Bu şahıslarda beynin gerilim hormonu salgıladığı anda omuz, boyun, bel ve sırt kaslarının kasıldığını tabir eden Prof. Dr. Nevzat Tarhan, hastalığa giden yolun oluşumunu şöyle anlattı:
“Beyin savaş ve kaç yansısı içine giriyor. Damar direnci artıyor, o an tansiyon yükseliyor. Kişi ben rahatım bir şeyi yok dese de tansiyonu yüksek çıkabiliyor. İşte bu kişinin örtülü gerilimi var. Şayet bu durum uzun sürüyorsa bedendeki tüm güç kaynakları kana pompalanıyor. Kan şekeri ve kan yağları yükseliyor. Gerilim devamlı devam ettiğinde bağışıklık sistemini bastırıyor. Bağışıklık iyi çalışmayınca bedene gelen düşmanları görmüyor. Hatta kimi durumlarda bedene yanlışlı protein üretiyor, beyni yabancı doku üzere görmeye başlıyor. Bağışıklık sistemi antikor geliştirdiğinden çeşitli hastalıklar bu halde ortaya çıkıyor. Bağışıklık sistemi çok fazla baskılandığında bedende uyuyan kanser hücreleri harekete geçiyor. Bunlar tümörü oluşturup 3 milimetrelik büyüklüğe geldiğinde ise bu tümör bireyde artık ölçülebilir hale geliyor.”

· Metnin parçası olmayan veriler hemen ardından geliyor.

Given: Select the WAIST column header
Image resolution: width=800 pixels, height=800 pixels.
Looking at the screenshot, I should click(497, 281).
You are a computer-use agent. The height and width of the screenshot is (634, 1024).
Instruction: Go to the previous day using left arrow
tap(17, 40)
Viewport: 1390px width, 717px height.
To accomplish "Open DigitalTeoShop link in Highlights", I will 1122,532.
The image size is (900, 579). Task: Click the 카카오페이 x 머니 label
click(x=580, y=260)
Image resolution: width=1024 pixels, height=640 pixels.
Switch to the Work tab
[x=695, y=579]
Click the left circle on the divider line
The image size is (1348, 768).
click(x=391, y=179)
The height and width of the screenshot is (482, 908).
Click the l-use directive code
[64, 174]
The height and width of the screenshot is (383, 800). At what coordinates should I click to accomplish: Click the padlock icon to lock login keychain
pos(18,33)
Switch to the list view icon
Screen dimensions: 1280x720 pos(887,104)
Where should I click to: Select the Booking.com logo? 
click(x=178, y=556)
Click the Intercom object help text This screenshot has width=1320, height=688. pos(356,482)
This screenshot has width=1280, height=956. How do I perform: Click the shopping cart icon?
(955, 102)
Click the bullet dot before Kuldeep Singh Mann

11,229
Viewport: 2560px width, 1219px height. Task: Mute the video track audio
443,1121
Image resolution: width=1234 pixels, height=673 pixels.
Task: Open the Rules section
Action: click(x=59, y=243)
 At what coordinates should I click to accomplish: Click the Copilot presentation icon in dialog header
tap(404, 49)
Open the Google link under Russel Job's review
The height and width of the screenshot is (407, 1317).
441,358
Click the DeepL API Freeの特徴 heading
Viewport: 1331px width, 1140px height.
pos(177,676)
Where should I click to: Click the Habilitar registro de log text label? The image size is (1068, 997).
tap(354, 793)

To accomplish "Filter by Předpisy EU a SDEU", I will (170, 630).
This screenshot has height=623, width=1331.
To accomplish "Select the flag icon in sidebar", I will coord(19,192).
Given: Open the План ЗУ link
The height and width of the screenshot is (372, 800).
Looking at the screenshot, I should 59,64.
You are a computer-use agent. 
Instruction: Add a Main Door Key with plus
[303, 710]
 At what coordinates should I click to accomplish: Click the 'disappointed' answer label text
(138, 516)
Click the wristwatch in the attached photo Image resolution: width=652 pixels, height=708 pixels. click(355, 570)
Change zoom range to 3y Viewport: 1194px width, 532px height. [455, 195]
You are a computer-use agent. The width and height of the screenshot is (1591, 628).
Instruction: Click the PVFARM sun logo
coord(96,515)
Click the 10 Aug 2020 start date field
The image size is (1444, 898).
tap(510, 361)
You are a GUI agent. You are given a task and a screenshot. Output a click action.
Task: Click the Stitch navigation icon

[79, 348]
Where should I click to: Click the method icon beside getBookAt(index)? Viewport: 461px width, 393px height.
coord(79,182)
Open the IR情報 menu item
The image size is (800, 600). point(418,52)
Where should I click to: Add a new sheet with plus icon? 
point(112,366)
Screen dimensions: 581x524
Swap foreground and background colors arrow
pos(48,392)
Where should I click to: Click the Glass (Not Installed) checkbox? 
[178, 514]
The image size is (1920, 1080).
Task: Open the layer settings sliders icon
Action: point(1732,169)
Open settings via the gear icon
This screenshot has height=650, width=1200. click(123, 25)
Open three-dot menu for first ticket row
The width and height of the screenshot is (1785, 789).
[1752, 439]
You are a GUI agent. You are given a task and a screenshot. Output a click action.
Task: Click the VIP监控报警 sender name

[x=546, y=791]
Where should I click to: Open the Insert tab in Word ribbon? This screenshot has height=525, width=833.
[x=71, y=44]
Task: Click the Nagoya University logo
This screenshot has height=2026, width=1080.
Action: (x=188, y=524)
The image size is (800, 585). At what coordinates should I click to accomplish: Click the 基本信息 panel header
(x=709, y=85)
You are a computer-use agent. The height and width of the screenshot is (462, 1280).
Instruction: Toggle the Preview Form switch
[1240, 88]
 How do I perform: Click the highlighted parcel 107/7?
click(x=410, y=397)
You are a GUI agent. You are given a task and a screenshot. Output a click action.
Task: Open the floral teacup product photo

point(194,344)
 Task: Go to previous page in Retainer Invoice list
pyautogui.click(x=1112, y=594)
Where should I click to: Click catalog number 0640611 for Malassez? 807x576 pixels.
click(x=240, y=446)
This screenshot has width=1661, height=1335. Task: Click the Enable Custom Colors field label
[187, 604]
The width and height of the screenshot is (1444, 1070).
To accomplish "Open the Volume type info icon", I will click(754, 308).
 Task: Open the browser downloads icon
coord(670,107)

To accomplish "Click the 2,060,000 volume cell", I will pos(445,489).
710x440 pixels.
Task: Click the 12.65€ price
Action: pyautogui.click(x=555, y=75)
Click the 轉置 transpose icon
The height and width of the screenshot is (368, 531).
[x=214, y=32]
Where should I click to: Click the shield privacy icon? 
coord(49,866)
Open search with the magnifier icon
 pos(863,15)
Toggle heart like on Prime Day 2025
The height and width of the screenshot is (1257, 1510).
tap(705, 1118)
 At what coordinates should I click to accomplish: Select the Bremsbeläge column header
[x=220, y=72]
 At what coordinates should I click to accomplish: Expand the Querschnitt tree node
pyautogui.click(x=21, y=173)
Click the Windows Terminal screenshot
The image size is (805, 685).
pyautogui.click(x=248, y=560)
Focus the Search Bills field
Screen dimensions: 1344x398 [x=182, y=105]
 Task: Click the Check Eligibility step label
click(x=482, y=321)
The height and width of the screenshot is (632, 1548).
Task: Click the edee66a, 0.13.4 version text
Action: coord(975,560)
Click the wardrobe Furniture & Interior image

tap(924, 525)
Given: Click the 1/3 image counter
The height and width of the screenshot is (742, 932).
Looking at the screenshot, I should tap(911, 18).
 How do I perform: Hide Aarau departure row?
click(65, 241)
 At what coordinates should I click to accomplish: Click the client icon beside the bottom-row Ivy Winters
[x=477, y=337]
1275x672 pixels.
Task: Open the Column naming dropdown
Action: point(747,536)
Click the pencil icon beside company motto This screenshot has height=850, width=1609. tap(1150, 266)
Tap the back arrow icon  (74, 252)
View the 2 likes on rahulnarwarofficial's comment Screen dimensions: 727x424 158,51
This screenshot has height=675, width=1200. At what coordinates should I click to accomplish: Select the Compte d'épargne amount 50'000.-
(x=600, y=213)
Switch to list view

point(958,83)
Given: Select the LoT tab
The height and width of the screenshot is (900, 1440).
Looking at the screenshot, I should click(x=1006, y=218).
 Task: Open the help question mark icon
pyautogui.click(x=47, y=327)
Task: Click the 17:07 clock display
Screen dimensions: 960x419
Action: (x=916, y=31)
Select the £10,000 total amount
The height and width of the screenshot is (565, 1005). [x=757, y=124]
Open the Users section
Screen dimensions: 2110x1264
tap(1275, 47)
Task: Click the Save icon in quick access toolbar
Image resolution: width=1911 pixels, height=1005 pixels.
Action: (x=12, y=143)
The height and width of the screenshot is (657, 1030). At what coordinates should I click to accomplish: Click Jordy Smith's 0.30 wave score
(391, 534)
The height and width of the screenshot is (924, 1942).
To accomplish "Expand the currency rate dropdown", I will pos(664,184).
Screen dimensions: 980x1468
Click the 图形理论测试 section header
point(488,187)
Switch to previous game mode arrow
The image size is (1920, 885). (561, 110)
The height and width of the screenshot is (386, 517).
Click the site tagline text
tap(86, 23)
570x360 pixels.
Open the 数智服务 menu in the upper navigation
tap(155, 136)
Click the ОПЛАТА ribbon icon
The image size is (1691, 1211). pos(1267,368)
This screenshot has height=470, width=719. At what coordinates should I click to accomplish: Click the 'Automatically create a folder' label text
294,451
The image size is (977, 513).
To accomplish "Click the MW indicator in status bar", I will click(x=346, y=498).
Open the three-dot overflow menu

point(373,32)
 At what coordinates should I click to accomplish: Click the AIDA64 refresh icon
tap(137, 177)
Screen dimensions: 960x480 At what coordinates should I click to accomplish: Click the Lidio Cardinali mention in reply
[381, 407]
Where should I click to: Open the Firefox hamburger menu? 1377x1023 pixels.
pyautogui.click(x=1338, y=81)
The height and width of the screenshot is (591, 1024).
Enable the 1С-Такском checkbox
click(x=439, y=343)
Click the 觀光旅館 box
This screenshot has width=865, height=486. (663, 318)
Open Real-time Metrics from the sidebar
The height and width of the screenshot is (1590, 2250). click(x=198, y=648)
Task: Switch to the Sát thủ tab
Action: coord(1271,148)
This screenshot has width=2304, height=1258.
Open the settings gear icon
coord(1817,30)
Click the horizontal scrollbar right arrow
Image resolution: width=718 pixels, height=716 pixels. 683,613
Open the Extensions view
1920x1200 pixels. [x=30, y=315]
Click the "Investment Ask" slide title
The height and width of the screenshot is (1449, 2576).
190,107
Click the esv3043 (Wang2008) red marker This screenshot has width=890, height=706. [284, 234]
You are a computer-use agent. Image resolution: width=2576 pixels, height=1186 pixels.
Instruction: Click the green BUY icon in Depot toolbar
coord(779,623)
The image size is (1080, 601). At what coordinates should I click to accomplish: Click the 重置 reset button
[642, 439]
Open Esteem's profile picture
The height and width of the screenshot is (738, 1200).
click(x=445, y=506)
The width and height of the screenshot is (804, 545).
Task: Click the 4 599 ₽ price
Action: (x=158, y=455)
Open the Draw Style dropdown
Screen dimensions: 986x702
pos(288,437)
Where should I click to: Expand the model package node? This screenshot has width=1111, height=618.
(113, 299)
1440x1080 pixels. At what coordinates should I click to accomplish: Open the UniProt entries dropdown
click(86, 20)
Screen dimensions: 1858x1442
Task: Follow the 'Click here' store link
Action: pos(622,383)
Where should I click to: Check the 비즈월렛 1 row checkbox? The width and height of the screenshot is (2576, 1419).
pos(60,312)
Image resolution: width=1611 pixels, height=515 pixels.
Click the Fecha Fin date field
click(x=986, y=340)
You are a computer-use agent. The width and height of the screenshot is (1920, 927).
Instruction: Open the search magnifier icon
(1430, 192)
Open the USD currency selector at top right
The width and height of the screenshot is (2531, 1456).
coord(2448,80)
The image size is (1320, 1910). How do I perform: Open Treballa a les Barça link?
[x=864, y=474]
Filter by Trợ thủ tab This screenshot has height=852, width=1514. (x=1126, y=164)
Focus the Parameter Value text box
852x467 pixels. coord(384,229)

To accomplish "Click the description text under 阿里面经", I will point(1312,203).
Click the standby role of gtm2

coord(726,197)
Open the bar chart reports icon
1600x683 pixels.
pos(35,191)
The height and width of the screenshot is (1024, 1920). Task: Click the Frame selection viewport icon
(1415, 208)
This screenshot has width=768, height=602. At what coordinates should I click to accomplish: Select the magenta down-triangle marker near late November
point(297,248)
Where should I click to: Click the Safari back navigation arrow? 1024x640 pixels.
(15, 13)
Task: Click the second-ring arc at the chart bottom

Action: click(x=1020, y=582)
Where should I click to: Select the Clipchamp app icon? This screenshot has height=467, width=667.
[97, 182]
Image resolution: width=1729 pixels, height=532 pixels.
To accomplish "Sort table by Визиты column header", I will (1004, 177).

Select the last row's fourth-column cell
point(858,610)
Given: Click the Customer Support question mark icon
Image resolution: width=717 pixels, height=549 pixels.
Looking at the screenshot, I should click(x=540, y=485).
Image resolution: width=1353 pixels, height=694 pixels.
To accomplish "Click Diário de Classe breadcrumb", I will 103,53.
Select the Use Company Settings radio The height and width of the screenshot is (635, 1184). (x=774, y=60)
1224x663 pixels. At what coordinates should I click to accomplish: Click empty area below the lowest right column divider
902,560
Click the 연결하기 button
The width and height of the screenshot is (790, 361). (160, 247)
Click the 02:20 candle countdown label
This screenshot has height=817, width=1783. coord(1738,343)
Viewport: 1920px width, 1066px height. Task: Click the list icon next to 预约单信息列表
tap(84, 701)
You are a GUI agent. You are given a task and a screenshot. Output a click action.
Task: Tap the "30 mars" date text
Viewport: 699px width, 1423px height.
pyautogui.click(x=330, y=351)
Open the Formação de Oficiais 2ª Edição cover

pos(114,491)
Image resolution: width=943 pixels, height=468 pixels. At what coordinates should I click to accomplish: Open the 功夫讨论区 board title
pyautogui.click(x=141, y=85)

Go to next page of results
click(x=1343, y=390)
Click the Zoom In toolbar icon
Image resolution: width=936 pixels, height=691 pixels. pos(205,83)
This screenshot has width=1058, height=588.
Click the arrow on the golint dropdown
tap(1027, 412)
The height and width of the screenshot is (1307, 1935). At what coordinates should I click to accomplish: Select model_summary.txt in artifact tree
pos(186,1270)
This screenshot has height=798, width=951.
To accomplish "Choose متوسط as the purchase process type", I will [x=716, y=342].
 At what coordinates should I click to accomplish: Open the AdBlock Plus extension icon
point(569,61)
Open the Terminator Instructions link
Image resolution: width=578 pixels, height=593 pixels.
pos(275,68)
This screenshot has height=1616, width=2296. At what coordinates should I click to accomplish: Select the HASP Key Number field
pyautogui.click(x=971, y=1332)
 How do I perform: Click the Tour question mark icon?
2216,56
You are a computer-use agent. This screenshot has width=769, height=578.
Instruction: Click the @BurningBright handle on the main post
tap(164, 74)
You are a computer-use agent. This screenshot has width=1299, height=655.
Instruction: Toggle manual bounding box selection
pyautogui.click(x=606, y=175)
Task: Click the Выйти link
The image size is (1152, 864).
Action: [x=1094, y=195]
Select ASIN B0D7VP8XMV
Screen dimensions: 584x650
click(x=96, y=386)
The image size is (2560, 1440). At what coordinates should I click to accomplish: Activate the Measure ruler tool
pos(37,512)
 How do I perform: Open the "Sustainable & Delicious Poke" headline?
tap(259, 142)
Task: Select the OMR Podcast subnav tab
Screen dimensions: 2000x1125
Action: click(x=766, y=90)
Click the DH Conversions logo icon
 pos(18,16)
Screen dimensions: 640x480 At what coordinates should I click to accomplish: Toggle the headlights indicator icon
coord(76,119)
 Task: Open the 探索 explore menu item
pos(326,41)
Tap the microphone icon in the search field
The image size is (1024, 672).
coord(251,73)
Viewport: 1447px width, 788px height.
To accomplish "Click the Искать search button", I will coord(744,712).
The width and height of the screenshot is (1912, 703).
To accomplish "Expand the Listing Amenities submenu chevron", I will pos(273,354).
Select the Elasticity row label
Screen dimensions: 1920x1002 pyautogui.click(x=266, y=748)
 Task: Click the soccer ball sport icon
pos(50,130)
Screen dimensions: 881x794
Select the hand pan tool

“70 YAŞINDA BİRİNCİ DEFA ANTİDEPRESAN KULLANAN HASTAMIZ VAR”
Koronavirüs salgını nedeniyle insanların meskenlerine kapandığını kimi hastalıkların bu devirde nüks ettiğini anlatan Prof. Dr. Tarhan, “70 yaşında olup hayatında birinci defa antidepresan kullanmak zorunda olan hastalarımız oldu. Uzun müddettir kendini istikrarda tutan birtakım ruhsal hastalıklar koronavirüs nedeniyle nüks etti. Koronavirüs şu anda yaşamsal travma olarak hastalıkları başlatan olay. Denetim edilemeyen gerilim beşere ziyan veriyor. Denetim edilebilen gerilim beşere ziyan vermez. Kişiyi uyanık meblağ ve çalıştırır. O nedenle denetim edilebilen gerilimden korkmamak gerekir. Öfkeyi ne bastırmak ne dışa vurmak, öfkeyi öğütmek gerekiyor. Öfkeye bir itfaiyeci tutumuyla yaklaşmak gerekiyor. İtfaiyeci ne yapar? Evvel yangını söndürür, sonra soğutur akabinde ise bu yangının sebebini araştırır. Kişi bu yaklaşımla kendisini neyin öfkelendirdiğini sorgulamalı. Sakinleştikten sonra kendisini öfkelendiren bu mevzuya tahlil üretmeli. Kişi gerektiğinde “hayır” demeli. Bizler hayır deme marifetini çalışıyoruz. Bunları bastırdıkça karşımıza iç hastalıkları formunda çıkıyor. O nedenle kişi hayır deme hünerini öğrenmeli” ihtarında bulundu.